Skip to content

Mixins

WIP

This site is a very heavy work in progress. Some pages have been mostly completed, some are still in progress, and many have no work started.

What is this?

This is a cheatsheet-like guide to help explain the basics of using mixins for Minecraft modding. This guide will go over all of the different injections, the basics of using them, when to use them, and provide examples to make it as clear as possible as to how they operate.

This guide will not teach you the basics of bytecode or what is actually happening on the bytecode level. It is a broad overview to get you started writing mixins. If you want to learn more about that, you should read the official Sponge Mixin Wiki.
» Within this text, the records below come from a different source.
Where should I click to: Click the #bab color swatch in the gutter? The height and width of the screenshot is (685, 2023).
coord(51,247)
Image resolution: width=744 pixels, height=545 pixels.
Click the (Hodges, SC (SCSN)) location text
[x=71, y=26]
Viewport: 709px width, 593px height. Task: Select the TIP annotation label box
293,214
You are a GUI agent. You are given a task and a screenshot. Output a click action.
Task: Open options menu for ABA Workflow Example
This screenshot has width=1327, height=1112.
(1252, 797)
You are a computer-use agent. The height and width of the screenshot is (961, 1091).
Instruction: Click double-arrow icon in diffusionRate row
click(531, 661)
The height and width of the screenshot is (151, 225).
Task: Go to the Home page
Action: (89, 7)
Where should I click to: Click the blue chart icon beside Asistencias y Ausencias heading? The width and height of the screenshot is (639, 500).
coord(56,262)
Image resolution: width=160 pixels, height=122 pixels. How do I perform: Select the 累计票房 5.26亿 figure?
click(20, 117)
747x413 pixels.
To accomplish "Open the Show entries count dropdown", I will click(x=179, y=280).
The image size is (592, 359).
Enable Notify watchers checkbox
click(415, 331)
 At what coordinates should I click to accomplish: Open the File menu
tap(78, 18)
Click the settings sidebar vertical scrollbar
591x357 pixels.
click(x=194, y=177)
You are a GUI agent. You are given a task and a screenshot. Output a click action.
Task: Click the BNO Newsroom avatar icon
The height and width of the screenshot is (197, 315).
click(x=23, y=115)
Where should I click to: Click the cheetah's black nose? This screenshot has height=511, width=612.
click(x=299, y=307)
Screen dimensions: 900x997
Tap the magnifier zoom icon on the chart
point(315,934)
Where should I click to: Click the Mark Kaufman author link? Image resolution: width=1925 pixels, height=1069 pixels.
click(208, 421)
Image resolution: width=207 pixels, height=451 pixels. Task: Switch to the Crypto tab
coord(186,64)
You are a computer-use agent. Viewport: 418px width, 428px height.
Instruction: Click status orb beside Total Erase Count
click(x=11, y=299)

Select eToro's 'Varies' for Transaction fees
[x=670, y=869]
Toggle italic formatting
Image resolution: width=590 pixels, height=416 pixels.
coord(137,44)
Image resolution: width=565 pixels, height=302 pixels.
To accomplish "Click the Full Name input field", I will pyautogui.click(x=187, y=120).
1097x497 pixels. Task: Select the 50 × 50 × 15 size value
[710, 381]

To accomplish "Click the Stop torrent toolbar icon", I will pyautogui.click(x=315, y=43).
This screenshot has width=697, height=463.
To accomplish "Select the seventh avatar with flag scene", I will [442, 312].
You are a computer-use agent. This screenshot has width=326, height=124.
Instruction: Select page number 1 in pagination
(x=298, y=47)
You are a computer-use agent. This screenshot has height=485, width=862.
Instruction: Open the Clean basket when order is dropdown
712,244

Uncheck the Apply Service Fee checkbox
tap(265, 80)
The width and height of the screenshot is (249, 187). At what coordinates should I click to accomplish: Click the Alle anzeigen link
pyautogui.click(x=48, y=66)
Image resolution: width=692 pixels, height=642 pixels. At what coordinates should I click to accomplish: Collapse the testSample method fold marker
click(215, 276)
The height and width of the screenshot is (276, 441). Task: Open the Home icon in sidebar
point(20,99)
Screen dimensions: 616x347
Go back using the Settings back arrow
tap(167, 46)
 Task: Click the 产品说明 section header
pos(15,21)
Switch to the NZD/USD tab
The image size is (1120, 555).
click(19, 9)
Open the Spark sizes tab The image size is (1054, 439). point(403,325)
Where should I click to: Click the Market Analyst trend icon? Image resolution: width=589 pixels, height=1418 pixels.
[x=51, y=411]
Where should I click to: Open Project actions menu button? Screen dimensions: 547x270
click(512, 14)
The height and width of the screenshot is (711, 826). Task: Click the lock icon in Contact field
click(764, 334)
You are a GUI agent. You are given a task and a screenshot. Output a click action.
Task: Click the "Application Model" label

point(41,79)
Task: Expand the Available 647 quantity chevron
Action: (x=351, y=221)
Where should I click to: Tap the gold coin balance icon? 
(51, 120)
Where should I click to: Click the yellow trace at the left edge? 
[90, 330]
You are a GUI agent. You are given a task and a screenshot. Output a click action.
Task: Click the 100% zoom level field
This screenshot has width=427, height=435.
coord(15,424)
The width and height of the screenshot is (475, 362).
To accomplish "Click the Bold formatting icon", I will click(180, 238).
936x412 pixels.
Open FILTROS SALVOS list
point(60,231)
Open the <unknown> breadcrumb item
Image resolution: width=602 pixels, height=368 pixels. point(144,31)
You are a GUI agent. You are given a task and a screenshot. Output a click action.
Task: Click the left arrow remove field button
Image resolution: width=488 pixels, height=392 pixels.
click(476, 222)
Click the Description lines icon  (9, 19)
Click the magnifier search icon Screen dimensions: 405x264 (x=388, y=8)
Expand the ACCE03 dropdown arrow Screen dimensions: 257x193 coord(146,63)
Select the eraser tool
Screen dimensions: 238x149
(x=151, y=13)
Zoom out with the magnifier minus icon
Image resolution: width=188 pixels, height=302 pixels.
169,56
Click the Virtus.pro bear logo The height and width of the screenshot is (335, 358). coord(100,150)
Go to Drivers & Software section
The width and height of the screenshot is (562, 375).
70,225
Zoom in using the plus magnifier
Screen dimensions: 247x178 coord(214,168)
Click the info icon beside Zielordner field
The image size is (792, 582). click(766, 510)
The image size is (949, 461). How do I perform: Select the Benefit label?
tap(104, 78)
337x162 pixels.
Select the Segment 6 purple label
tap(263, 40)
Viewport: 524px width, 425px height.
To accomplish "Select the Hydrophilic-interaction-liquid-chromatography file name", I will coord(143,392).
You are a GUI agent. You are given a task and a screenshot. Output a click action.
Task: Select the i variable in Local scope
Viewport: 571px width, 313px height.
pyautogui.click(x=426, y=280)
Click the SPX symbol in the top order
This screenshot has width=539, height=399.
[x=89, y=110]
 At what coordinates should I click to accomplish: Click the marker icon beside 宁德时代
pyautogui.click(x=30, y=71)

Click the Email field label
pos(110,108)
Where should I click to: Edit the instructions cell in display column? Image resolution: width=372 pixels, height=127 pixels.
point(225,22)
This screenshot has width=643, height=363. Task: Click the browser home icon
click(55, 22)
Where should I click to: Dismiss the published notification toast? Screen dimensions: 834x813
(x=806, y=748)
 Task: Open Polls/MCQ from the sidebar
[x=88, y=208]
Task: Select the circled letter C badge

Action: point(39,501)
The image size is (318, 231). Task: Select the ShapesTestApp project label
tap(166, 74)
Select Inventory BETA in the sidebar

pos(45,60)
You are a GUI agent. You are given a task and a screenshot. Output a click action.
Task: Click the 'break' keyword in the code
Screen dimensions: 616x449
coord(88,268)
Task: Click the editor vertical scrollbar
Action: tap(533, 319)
For someone completely new to Mixins, this guide may appear out of order or all over the place. I have tried to make this guide have explanations by example, rather than a giant javadoc to read. You may need to swap between certain pages to understand how something works. For example, the page for Shifting uses Injects, but if reading in order, you won't know what an Inject is until later. If a word is not immediately clear, try to see if another page exists detailing it

Lastly, this guide is meant to be a general guide targeted towards new users or those who just need a refresher. There are a lot of cool and wacky things you can do with Mixins, weird injections, weird usecases, but those may not be covered (feel free to open and issue & PR if you feel inclined to write anything, however).

What are they?

Mixins are one of the most powerful, but dangerous tools in the entierity of the Minecraft modding scene. Unlike your typical Forge or Fabric API events, mixins are direct modification of the Minecraft code using ASM. Our mixin classes aren't typical classes - at runtime, they will directly modify Minecraft's code. Due to the power of mixins, it's important to write good code that ensures mod compatability.

"With Great power, comes great responsibility"

What about other mods?

When making mixins, always put mod compatiblity first. If you poorly override a method which another mod injects into, you at best break the other mods feature, and at worst break the whole Minecraft instance.

Thats why you can't just override every single method, even if the code you put in is identical or near identical to the previous one. Throughout this guide/cheatsheet, tips will be provided on when and how to use certain injections, which should help aid in compatability.

Remember, the cleaner your mixin is, the better. Only modify what you have to, and try to change as little of Minecraft's code as possible.